> [Work required]
Once the line with "Casa de Campo en" is found in the data, output it and each following line exactly, up to and including the line with "Ausgabe 38 (41, 33)", and nothing before or after.

(Collected data entries)
=== Begin Enclosure ===
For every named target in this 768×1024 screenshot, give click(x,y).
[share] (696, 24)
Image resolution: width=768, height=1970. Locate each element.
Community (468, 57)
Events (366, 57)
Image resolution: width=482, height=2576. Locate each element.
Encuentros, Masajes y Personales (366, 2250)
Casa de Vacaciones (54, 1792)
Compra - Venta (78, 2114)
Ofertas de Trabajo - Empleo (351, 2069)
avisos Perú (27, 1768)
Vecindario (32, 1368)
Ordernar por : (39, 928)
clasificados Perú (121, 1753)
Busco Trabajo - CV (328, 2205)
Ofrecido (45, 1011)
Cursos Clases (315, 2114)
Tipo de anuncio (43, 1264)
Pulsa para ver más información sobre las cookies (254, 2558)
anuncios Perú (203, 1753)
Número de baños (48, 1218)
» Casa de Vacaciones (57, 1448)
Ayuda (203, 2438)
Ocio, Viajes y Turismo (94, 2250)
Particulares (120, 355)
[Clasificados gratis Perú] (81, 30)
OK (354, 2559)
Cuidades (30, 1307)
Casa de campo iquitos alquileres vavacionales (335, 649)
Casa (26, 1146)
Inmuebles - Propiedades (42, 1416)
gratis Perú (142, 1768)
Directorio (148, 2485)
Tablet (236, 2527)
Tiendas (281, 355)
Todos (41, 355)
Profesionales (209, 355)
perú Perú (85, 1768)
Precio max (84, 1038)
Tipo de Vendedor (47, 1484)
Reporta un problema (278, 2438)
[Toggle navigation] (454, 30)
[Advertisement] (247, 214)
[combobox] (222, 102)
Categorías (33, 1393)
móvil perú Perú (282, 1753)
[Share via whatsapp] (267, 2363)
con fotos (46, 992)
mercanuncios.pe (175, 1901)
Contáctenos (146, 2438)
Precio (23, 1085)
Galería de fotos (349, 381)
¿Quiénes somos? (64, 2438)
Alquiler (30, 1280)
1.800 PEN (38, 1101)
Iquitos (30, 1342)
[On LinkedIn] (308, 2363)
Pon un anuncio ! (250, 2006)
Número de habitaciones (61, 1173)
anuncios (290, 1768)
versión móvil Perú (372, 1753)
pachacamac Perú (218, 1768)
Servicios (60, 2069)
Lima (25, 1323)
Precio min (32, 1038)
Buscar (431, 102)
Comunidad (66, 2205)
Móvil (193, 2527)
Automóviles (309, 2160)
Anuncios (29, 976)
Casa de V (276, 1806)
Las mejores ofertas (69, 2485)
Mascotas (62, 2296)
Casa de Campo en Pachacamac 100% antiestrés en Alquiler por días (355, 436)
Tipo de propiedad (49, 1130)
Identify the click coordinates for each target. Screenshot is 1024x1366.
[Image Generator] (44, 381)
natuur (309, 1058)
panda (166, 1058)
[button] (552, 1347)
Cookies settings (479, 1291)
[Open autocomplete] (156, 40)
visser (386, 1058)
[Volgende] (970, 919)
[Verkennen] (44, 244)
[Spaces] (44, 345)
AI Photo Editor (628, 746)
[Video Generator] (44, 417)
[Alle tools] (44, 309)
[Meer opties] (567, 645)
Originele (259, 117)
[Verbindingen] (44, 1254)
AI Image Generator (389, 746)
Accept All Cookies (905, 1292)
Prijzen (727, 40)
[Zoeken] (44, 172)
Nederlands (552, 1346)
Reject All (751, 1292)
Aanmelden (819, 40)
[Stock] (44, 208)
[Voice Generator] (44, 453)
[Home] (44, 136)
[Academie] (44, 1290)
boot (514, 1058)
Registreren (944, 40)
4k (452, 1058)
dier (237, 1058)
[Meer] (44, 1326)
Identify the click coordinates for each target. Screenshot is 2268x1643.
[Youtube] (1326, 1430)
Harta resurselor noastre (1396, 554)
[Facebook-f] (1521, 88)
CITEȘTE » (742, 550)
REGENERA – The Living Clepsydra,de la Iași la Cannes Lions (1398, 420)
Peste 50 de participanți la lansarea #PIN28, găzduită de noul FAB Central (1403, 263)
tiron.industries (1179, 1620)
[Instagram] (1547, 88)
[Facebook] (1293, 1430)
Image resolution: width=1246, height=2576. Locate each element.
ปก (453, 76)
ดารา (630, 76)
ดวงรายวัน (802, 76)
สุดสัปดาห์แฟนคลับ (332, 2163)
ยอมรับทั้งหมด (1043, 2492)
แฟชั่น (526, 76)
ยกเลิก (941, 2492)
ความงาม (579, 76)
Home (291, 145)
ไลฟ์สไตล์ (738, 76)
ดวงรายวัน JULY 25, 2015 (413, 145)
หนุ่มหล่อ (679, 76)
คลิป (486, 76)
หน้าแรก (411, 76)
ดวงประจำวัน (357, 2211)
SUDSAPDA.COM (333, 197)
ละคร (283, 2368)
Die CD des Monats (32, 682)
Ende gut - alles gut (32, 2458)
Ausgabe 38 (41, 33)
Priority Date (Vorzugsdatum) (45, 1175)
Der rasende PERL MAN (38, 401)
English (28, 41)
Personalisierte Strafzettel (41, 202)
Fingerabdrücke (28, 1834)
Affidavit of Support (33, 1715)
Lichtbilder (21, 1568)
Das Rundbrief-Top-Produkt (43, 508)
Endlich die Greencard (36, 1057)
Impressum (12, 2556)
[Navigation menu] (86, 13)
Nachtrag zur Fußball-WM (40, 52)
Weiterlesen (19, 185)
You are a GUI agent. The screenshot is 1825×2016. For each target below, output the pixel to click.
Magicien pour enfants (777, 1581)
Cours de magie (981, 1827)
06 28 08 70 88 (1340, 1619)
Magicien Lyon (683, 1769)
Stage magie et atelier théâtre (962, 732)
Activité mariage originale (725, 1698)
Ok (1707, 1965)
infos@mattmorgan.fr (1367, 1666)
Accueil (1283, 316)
=== End Enclosure ===
> [Expected output]
Casa de Campo en Pachacamac 100% antiestrés en Alquiler por días (355, 436)
Tipo de propiedad (49, 1130)
Identify the click coordinates for each target. Screenshot is 1024x1366.
[Image Generator] (44, 381)
natuur (309, 1058)
panda (166, 1058)
[button] (552, 1347)
Cookies settings (479, 1291)
[Open autocomplete] (156, 40)
visser (386, 1058)
[Volgende] (970, 919)
[Verkennen] (44, 244)
[Spaces] (44, 345)
AI Photo Editor (628, 746)
[Video Generator] (44, 417)
[Alle tools] (44, 309)
[Meer opties] (567, 645)
Originele (259, 117)
[Verbindingen] (44, 1254)
AI Image Generator (389, 746)
Accept All Cookies (905, 1292)
Prijzen (727, 40)
[Zoeken] (44, 172)
Nederlands (552, 1346)
Reject All (751, 1292)
Aanmelden (819, 40)
[Stock] (44, 208)
[Voice Generator] (44, 453)
[Home] (44, 136)
[Academie] (44, 1290)
boot (514, 1058)
Registreren (944, 40)
4k (452, 1058)
dier (237, 1058)
[Meer] (44, 1326)
Identify the click coordinates for each target. Screenshot is 2268x1643.
[Youtube] (1326, 1430)
Harta resurselor noastre (1396, 554)
[Facebook-f] (1521, 88)
CITEȘTE » (742, 550)
REGENERA – The Living Clepsydra,de la Iași la Cannes Lions (1398, 420)
Peste 50 de participanți la lansarea #PIN28, găzduită de noul FAB Central (1403, 263)
tiron.industries (1179, 1620)
[Instagram] (1547, 88)
[Facebook] (1293, 1430)
Image resolution: width=1246, height=2576. Locate each element.
ปก (453, 76)
ดารา (630, 76)
ดวงรายวัน (802, 76)
สุดสัปดาห์แฟนคลับ (332, 2163)
ยอมรับทั้งหมด (1043, 2492)
แฟชั่น (526, 76)
ยกเลิก (941, 2492)
ความงาม (579, 76)
Home (291, 145)
ไลฟ์สไตล์ (738, 76)
ดวงรายวัน JULY 25, 2015 (413, 145)
หนุ่มหล่อ (679, 76)
คลิป (486, 76)
หน้าแรก (411, 76)
ดวงประจำวัน (357, 2211)
SUDSAPDA.COM (333, 197)
ละคร (283, 2368)
Die CD des Monats (32, 682)
Ende gut - alles gut (32, 2458)
Ausgabe 38 (41, 33)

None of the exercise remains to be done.